If All Else Fails, Read the Instructions

By Elsa-Brita Titchenell

Looking at our accomplishments in terms of human values, we find our civilization sadly lacking in the virtues we still approve of, pay lip service to, and wish for. Justifiably proud of modern technology, we often shun the inconvenience of striving for the betterment of character which would make us more congenial in the true sense of the word -- more agreeable toward friends, neighbors, and fellows. Although new parents often deplore that babies are born without a book of instructions, this assumption is not quite true. It isn't as though we don't know what we should accomplish as human beings. Children are taught by their parents, or should be, while adults do possess books of instruction. For example, the Golden Rule has been expressed in every age and place with clarity, and every religion contains its quota of similar injunctions given by wise men and women to aid humanity in its quest for wisdom.
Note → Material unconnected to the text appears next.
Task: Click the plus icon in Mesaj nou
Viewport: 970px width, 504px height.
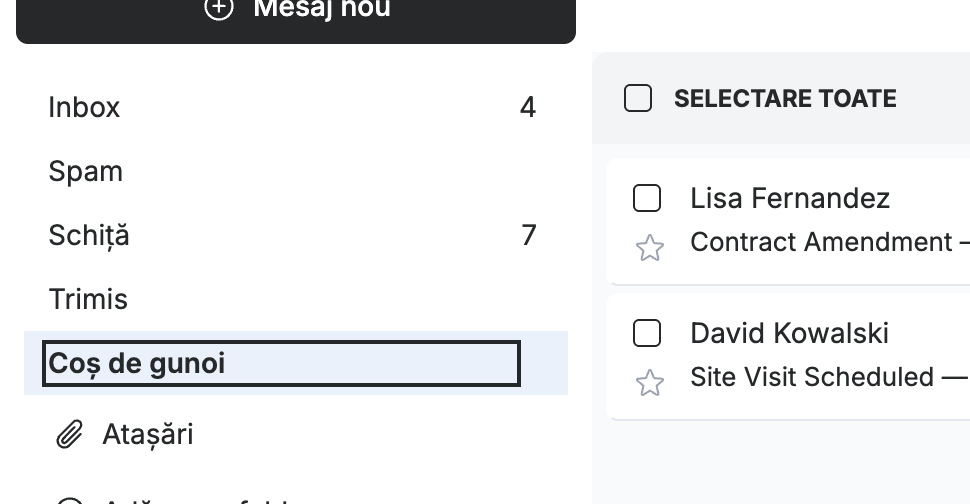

Surely we today have not exhausted the potentials of the human condition or gained the apex of human perfection. Why are we on earth, we may wonder, and how can we justify having lived? Our basic duty must be to make our life experiences worth while by striving toward a superior state, the state already gained by the exemplars we admire. Were we to refine our character by pursuing the course recommended by those teachers and by emulating their conduct, we should soon become a more harmonious family of earthlings living in a veritable paradise on earth. We, the intellectual kingdom, would then become an asset to the world-soul by shedding our benevolence on the natural world, and the painful results of former evils gradually would be brought into equilibrium. Suffering would no longer be the lot of a preponderance of humanity and of the other kingdoms which share our habitat.

Many believe that if a savior were to appear among us our troubles would disappear, humanity would become humane, and everything would improve beyond recognition. But is this expectation reasonable? Human character is imperfect and more inclined to follow and unthinkingly believe than to develop the properties of mind and sensitivity which rightly belong to us. The cycle of experience causes a natural progression from innocence to knowledge, from knowledge (science) to philosophy, from thoughtfulness (philosophy) to reverence (religion), whereupon the cycle turns again when religiosity becomes vitiated with priestcraft and bigotry.

How many "saviors," do you suppose, having gained a superior state of wisdom, have come and gone unsuspected, unappreciated, and ignored in the long course of prehistory and history? Few recognize true greatness in the quiet, unassuming individual possessing wisdom. Some have suggested that if Jesus Christ were to come among us now, he would again be killed -- an exaggeration perhaps, but no doubt he would be regarded as a troublemaker and shunned by respectable citizens who measure worth by possessions and whose lifestyles differ markedly from the humble fisherfolk of old. Jesus today suffers the indignity of being subjected to worship and adulation while his teachings are largely ignored -- teachings that, if pursued, could be of the greatest benefit to the world at large.

Continuing this course is as foolish as enlisting the professional opinion of an attorney or doctor and then ignoring the advice we have purchased. Most people, however, fail to recognize this situation when it applies to religions, which are constantly present and accessible. The same injunctions have been given and lived by each and every Wise One, but most of us prefer to indulge earthly desires. Bettering the human condition would mean not just ameliorating the deplorable poverty and disease so common in nearly all cultures, but turning interest toward the common good, thereby lessening the limiting self-interest that occupies so much of human enterprise.

We all recognize that much remains to be improved in our dispositions, but the panacea that would revolutionize societies and turn the tide toward a universality of empathy is there -- has always been there -- we have simply neglected to look for it. No savior can alter what needs to be changed; it is each member of mankind who must follow the instructions He gave -- whoever He (or She) may be in one's national or religious community.